Did Gein Really Help The FBI Catch Ted Bundy?

Charlie Hunnam in Monster: The Ed Gein Story
Charlie Hunnam in Monster: The Ed Gein Story.
Image via Netflix

Technically, the show debunks its own fabricated rumor by the end of the season finale, but it’s worth repeating that no, Gein did not help authorities apprehend infamous serial killer, Ted Bundy. Bundy did study past killers, including Gein, and his kills were likely inspired by the Butcher of Plainfield, but the sequence in the series of Gein working with profilers to stop his crime spree was a figment of the troubled man’s broken psyche – proving just how far gone he was, even near the end of his life.

‘Monster’s’ Attempt to Dismantle the Legend Only Builds It

Monster: The Ed Gein Story wants to make a point about our fascination with killers, but over the course of its eight episodes, it keeps tripping over its own ambition. Gein is framed with pathos, moments of charisma, and the series has some genuinely striking visuals, making it hard not to be drawn in even as the show tries to warn us against that very impulse. The irony is obvious: the harder it works to deconstruct his legend, the more it ends up erecting it.
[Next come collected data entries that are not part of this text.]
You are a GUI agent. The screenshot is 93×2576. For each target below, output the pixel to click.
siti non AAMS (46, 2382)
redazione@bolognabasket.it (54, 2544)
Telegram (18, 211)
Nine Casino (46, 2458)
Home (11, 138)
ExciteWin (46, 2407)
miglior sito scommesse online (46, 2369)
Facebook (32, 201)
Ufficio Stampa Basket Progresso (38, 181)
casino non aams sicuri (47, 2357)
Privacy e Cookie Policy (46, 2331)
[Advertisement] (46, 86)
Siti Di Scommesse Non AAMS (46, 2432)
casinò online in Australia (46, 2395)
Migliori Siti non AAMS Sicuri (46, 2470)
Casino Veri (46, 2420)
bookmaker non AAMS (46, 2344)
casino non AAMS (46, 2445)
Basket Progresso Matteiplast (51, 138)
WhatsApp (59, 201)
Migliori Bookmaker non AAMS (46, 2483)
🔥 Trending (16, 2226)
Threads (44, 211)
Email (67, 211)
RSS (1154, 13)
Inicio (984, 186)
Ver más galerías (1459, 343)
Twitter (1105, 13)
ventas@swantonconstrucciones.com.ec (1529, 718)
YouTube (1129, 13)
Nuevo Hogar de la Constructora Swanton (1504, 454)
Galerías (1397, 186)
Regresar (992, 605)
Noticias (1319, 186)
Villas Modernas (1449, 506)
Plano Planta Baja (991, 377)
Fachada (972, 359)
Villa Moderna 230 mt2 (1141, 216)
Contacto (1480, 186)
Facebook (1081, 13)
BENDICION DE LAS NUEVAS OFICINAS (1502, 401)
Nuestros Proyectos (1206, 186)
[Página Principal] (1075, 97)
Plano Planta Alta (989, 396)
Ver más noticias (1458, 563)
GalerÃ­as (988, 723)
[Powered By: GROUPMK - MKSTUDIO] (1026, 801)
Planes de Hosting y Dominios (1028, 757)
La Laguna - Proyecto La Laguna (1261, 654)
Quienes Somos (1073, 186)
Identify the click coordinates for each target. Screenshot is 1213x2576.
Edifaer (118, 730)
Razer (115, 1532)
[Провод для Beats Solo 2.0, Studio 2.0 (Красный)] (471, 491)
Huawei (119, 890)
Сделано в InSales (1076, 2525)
At the same time, the series flirts with bigger ideas — the weight of repression, the fallout of rigid masculinity, the cracks left by untreated mental illness — but never fully commits. Instead, it leans on familiar true-crime flourishes, from pop culture references to stylized gore. Still, you catch glimpses of what could have been a sharper critique, moments that hint at the real terror: our willingness to keep retelling these stories for entertainment. And the false belief that we need to fictionalize these real-life horrors because they’re not sensational enough for TV.